The merger was first disclosed in December 2023 as a way to streamline the satellite broadcaster’s capital structure. Liberty spun-off its LSXM tracking stock and then combined with Sirius XM, with Liberty shareholders receiving one share of the new company for each share they hold. Current SiriusXM shareholders would also receive one share of the new company. Liberty shareholders will continue to hold 81% of the company with the public holding the other 19%.
Sirius XM Holdings will have a single outstanding series of common stock and began trading at market open today on the Nasdaq Global Select Market under the ticker ‘SIRI.’ Liberty Media’s Liberty Formula One common stock and Liberty Live common stock will continue trading following the split-off and merger.
As a ‘new’ company, Sirius XM has reiterated its financial projections for 2024, expecting total revenue of around $8.75 billion, adjusted EBITDA of approximately $2.7 billion, and free cash flow of about $1 billion. These forecasts take into account an estimated $200 million in transaction-related costs, which includes closing expenses and additional interest expenses tied to the Liberty Media transaction.
SiriusXM also announced the continuation of its dividend program, post-adjustment for the Liberty Media transaction exchange ratio—at roughly 27 cents per quarter. Additionally, a $1.166 billion common stock repurchase program has been authorized.
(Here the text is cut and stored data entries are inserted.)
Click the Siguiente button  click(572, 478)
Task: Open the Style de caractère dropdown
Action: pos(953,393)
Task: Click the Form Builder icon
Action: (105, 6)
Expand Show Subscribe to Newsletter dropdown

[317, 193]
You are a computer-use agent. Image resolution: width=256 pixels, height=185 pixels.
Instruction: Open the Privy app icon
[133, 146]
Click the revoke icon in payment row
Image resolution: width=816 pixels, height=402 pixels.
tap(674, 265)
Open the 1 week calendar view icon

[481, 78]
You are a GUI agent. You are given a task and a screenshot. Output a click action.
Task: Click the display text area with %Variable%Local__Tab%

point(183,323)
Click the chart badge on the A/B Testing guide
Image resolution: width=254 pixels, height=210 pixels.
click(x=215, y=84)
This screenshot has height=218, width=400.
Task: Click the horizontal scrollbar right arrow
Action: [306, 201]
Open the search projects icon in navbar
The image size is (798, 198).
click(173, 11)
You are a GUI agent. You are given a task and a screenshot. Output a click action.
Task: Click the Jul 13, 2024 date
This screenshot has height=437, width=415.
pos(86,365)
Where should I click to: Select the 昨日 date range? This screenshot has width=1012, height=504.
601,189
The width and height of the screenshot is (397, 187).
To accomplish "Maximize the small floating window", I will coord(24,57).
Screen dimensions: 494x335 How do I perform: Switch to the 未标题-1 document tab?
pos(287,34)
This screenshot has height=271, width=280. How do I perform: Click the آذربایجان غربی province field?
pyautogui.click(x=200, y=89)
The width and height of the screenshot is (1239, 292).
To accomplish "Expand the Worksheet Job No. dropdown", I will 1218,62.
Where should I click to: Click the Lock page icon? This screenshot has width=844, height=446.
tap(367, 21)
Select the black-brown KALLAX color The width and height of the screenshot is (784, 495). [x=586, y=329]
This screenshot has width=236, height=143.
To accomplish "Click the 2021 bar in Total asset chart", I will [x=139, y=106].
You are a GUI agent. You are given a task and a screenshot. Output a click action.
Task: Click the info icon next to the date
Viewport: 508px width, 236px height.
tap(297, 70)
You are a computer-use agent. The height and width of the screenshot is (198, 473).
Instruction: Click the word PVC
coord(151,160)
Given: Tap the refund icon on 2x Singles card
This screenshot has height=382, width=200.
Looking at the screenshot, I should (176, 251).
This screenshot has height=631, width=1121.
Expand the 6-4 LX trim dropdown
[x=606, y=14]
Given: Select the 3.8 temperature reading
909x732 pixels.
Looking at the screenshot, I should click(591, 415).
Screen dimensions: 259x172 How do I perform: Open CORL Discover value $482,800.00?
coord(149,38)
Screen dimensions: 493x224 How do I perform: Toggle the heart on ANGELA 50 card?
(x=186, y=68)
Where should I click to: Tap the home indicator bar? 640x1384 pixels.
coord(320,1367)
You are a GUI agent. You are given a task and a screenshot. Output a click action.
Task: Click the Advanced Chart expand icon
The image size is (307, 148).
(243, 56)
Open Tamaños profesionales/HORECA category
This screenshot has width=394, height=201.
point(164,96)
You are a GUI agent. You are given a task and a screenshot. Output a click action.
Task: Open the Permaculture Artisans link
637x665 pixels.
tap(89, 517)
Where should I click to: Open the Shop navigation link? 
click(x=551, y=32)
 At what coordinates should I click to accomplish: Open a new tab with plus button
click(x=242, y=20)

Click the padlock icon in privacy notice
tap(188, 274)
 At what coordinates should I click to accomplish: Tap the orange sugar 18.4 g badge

“Today SiriusXM embarks on a new phase in our journey as an independent public company, building on our leading position in audio entertainment,” says Sirius XM CEO Jennifer Witz. “We’ve created a strong and profitable business, anchored by subscription service that fosters deep and loyal connections with our listeners and a growing digital audio advertising platform which extends our reach to fans around the world, and we are excited about the future as we look to expand and strengthen both platforms.
“As we enter our next phase as an independent company, we expect SiriusXM to continue delivering solid, profitable results,” CFO Thomas Barry adds. “After completing the transaction…our capital allocation priorities are consistent—investing in our business, focusing in the near-to-mid-term on reducing debt to return to our long-term target leverage, and continuing our capital return posture.”